Так, и что я тут делаю? Будто дожидаясь этого вопроса, сознание услужливо напомнило мне о недавних событиях.
… Нападение на Академию… затуманенное артефактом сознание… башня… генератор… слабость в ногах – резерв исчерпан… злая усмешка Кэссандра… темнота…
В душу стала заползать липкая тень страха. Неоформившаяся догадка требовала подтверждения. Я тупо посмотрела на свои руки.
Тонкие черные ободки охватывали мои запястья – антимагические браслеты. Меня охватило чувство дежа вю. И все сразу стало понятно.
Это… это что же получается – этот гад меня похитил?! От накатившего на меня отчаянья хотелось кричать. Одним скачком я переместилась с кровати в центр комнаты. Должен, отсюда должен быть выход! Подбежав к стене, я начала ее внимательно прощупывать – в самом деле, не может же так быть, чтобы здесь не было ни единой двери? Но тут мой взгляд случайно наткнулся на один из символов, которыми была украшена настенная драпировка.
И тогда мне стало по–настоящему страшно – я узнала этот символ. И, боюсь, он служит вовсе не украшением…
Это был один из знаков древнестихийной прописи[20]. Стены, исписанные этими знаками, при условии, что их предварительно зачаровали, становились абсолютно непроницаемыми для всех, кроме того, кто их зачаровал. Отличный магоизолятор – ни какими поисковыми заклинаниями не найти того, кто спрятался за такими стенами. Вязь символов служила щитом от всего – от оружия, от стихии, даже от любой магии.
А это значит, что мне здесь сидеть до того самого момента, пока зачаровывавший, кем, скорее всего, является сам Кэссандр, не захочет выпустить меня отсюда. Но это вряд ли когда–нибудь произойдет… Надеяться мне не на что.
От накатившей на меня злости я взвыла в голос. В слепой ярости, вызванной безысходностью и чувством обреченности, я подскочила к одной из тумбочек и схватила с нее хрустальную вазу, со всей силы швырнув ее об стену. Не остановившись на этом, я начала громить все, что было в комнате.
И было плевать, что у меня банальная истерика, я не могла держать эту гремучую смесь безнадежности и отчаяния в себе.
Что же со мной теперь будет? Алекс никогда не найдет меня, а если это не сможет сделать он, то не сможет никто. Хаос, да я и со Златым поговорить не могу!
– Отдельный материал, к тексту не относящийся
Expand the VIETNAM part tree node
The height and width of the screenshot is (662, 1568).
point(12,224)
Здесь я не доступна даже для божественного восприятия.
Выбившись из сил, я устало села прямо на пол. Жутко хотелось заплакать, да что там заплакать – зареветь, но гордость не позволила мне этого. Вот еще, из–за такого мерзавца, как мой бывший женишок, плакать!
Ничего! Пусть только попробует заявиться – я и без всякой магии ему такое устрою!
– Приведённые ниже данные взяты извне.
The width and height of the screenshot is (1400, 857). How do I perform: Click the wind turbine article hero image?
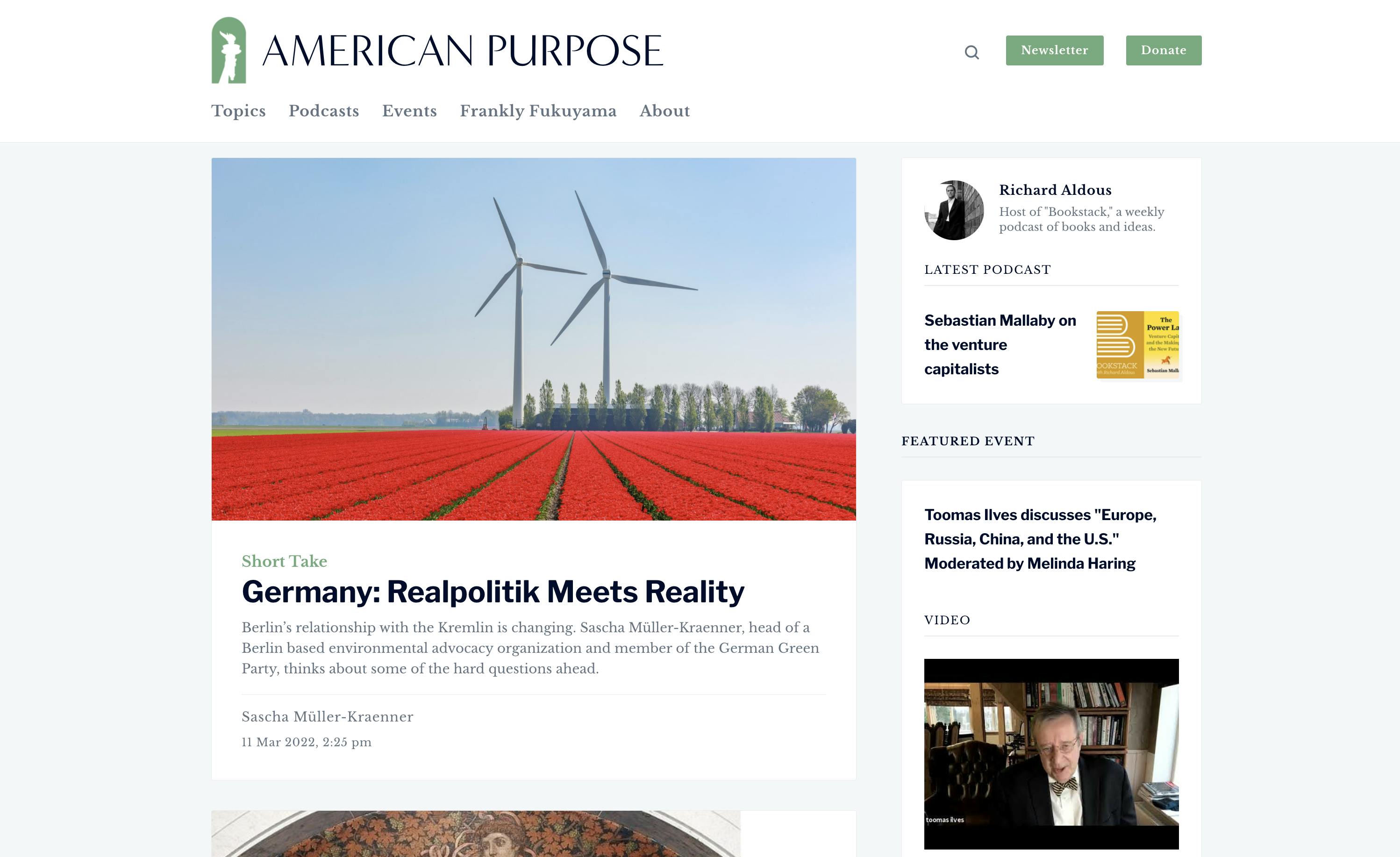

Тут, словно в ответ на мои мысленные угрозы, рядом с зеркалом, а точнее тем, что от него осталось, появилось характерное свечение телепорта, из которого вышел Кэссандр собственной персоной.
Не знаю, откуда у меня взялись силы после получасовой истерики и битья различных предметов, но, увидев проклятого надвига, я с взбешенным рыком бросилась на него, изо всех сил пытаясь выцарапать ему глаза.
Кэссандр, в первые секунды шокированный моим «ласковым» приемом, быстро опомнился и скрутил меня до того, как я успела лишить его зрения или хотя бы основательно подпортить смазливое лицо. Но и будучи в скрученном состоянии, я пыталась лягаться и даже кусаться.
– Да утихомирься ты! – рыкнул женишок, таща меня к кровати. Там он с силой бросил меня на перину и, не давая мне прийти в себя, щелчком пальцев заставил из ниоткуда взявшуюся тонкую цепочку приковать мою левую руку к столбику кровати. Уже без особого запала я подергала рукой, но безрезультатно – цепь, очевидно, была сделана из довольно прочного металла.